The price gap may disappear between budget airlines and the majors, and budget airlines may be pushed out of some markets:
The major U.S. airlines in the past have often been content to offer budget fares $10 or $20 above low-cost carriers like Spirit or Frontier. In competitive markets, they’ll now likely be less willing to let passengers spill over to the smaller carriers, and they’ll have stronger balance sheets to absorb the short-term pain of a price war, says Henry Harteveldt, who heads Atmosphere Research Group. “Some airlines will be brutal in how they use their pricing software,” he says. If budget airlines exit a market, expect prices to go up.
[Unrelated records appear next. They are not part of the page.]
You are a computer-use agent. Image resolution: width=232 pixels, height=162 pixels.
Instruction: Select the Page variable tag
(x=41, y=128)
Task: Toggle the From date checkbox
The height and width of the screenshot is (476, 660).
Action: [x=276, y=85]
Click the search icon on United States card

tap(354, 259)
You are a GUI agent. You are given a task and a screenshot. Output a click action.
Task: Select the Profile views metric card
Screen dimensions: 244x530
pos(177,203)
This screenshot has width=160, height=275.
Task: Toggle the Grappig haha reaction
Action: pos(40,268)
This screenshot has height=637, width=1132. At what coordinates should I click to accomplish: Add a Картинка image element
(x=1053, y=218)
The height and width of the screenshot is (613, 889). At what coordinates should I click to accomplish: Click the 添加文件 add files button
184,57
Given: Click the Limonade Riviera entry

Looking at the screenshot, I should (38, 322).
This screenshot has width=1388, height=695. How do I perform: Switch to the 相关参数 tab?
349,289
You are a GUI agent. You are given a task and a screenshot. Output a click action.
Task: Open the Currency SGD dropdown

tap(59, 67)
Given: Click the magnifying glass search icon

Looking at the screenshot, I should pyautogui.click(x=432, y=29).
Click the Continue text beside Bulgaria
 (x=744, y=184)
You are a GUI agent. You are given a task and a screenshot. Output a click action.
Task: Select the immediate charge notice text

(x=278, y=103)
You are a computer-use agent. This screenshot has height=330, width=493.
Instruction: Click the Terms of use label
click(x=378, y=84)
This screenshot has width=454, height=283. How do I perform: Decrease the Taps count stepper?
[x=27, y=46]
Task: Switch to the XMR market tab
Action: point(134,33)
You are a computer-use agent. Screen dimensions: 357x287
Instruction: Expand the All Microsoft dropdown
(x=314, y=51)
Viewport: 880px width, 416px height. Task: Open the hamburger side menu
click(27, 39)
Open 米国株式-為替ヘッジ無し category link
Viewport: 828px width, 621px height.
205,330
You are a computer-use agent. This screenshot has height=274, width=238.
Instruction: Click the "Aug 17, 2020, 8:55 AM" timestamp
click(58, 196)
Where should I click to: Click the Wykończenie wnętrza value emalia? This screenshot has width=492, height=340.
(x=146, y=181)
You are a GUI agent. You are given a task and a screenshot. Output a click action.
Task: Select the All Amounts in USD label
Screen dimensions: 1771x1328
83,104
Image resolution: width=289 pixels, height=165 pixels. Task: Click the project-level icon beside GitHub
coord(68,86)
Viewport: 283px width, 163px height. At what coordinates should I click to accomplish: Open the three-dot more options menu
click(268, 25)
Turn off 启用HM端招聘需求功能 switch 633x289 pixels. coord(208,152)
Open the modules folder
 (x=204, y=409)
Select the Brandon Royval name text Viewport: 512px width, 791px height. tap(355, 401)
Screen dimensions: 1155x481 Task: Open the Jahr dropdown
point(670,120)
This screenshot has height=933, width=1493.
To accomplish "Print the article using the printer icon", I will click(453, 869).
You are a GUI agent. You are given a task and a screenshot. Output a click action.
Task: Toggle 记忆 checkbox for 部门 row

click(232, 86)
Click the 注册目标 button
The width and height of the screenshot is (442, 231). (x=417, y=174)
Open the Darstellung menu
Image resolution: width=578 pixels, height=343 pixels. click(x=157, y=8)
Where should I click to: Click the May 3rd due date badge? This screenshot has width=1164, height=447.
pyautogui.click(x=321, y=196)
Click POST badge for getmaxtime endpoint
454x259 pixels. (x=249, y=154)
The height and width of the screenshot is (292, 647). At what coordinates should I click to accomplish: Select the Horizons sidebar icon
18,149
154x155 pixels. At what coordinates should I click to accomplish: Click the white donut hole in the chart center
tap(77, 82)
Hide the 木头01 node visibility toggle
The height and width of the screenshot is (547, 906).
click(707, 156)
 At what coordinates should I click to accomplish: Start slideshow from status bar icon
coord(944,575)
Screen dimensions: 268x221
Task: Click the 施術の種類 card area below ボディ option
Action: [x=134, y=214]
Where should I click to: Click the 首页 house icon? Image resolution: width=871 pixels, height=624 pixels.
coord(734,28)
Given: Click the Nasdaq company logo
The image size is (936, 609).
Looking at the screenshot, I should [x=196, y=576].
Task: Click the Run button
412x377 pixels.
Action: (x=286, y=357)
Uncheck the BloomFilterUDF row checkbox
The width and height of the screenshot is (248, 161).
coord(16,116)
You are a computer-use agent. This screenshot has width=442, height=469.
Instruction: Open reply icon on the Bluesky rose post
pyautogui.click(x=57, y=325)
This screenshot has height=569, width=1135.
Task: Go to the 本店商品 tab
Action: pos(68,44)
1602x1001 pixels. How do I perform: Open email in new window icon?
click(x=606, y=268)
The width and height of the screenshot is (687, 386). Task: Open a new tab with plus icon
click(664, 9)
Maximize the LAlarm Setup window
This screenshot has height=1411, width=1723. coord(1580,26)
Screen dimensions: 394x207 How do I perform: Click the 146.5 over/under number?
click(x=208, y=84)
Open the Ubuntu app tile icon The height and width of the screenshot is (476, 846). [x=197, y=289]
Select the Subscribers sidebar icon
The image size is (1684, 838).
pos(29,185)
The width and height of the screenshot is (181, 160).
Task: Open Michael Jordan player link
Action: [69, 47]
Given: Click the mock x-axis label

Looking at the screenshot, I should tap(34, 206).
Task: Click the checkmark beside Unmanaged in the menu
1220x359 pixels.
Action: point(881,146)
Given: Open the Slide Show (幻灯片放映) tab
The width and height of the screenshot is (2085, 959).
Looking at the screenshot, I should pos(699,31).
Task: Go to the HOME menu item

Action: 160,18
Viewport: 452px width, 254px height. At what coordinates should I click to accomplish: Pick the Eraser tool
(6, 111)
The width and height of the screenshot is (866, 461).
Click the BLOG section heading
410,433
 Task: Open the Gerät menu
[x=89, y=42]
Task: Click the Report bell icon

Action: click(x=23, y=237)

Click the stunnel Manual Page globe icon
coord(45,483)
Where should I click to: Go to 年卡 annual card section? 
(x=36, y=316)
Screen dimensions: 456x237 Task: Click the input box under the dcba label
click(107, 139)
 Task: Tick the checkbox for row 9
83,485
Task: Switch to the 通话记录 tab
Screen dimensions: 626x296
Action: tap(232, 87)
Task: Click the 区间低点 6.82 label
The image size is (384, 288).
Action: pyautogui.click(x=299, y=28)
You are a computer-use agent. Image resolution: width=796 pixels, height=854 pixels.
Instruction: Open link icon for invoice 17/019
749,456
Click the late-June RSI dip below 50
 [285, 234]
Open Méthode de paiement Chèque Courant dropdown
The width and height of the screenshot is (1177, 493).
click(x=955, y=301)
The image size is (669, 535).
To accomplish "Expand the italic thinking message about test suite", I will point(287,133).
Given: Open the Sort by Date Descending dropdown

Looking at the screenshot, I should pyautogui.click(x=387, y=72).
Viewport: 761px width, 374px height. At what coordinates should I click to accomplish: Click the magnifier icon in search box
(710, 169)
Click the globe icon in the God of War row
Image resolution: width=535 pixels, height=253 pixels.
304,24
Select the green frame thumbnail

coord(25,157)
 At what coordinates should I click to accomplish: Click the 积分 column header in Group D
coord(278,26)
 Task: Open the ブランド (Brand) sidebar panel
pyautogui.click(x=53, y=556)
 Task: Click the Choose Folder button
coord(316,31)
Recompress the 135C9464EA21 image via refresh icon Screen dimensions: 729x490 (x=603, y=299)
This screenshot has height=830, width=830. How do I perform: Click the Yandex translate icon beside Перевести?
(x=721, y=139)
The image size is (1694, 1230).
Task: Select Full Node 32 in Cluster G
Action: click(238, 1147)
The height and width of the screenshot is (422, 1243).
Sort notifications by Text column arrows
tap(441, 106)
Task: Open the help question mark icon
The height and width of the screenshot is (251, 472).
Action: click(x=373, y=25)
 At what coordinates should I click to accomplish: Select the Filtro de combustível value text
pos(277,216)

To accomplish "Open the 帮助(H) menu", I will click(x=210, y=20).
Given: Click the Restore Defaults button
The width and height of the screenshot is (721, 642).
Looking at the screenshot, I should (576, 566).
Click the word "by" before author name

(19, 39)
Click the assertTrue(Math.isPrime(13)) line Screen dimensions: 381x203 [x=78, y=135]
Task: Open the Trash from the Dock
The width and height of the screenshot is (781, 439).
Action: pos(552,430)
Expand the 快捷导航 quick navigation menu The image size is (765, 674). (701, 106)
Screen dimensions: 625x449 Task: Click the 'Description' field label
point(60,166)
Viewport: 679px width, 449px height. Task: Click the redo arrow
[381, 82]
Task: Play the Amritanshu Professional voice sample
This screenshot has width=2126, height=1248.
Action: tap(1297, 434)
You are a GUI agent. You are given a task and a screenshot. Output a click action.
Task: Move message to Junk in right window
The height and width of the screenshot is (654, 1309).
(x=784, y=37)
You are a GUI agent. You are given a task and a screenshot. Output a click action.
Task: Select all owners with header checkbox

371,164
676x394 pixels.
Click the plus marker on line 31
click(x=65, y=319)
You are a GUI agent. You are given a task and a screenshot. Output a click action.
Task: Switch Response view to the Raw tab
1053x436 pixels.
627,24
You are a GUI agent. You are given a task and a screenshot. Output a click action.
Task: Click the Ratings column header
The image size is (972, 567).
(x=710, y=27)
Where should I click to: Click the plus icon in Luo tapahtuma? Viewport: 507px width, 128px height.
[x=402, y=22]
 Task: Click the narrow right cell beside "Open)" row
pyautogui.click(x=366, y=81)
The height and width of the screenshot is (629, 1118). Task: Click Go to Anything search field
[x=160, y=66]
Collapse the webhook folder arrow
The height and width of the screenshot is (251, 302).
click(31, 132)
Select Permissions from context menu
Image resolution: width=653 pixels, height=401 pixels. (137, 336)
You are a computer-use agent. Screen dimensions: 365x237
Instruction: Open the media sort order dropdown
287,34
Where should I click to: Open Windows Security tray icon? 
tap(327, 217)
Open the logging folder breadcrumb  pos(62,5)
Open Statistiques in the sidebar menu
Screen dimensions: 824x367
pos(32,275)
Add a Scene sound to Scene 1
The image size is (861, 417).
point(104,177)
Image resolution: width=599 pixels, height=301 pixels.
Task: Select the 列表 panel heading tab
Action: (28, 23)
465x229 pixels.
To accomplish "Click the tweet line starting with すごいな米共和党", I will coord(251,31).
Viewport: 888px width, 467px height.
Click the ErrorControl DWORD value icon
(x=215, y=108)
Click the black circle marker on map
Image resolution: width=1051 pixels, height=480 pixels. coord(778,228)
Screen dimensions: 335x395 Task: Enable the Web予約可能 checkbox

Room may be cleared for new airlines—or not: The major airlines are wounded and will pull back service. Used planes will be cheaper and there will be plenty of unemployed pilots and cabin crew. That could make for an easier environment for two startup budget airlines in the works: JetBlue founder David Neeleman’s Breeze Airways and an unnamed airline from former Allegiant
exec Andrew Levy, which are both targeting smaller cities with less service. But that’s assuming they can still pull together the funding, which may not be a given with the shellacking investors have taken and expectations for a slow recovery of travel demand, says Mann.
The passengers around you may be older: Millennials and Gen-Z had high amounts of debt and low savings heading into the pandemic, and they’re likely to have less money to travel coming out of it, says Harteveldt. That’s a blow to an industry that was catering heavily to younger consumers, who have tended to spend more heavily than older generations on “experiences” like travel rather than things.
Expect more cross-selling: Allegiant has built a thriving business convincing fliers to book their hotel stays and car rentals through its website. Other airlines are likely to do this more as well, Harteveldt says.
Privileges may be scaled back for frequent fliers: Bag check privileges may be cut and benefits reduced for the lower half of frequent-flier tiers. People who now get a free checked bag may get slapped with a reduced charge, and upgrades that were once complimentary may now cost money, says Harteveldt. Luxury car transfers may no longer be offered, both as a cost-saving measure and a function of social distancing.
But any attempts to wring more fees out of the average traveler would likely be met with a backlash after receiving government bailouts.
Airport lounges may be less luxe: Spa services like massages and facials could be axed at least initially and reduced. Buffets may be closed and food and beverage options curtailed.
Cleaner cabins, reduced food service and more distant flight attendants: Airlines are stepping up cleaning procedures to reduce risks of virus transmission. In China, regulators have ordered that restrooms be cleaned in-flight after being used by ten passengers, or every two hours. They’re reducing food and beverage service—Delta is only handing out bottled water and packaged foods. For safety and economic reasons, it may be years before options expand again.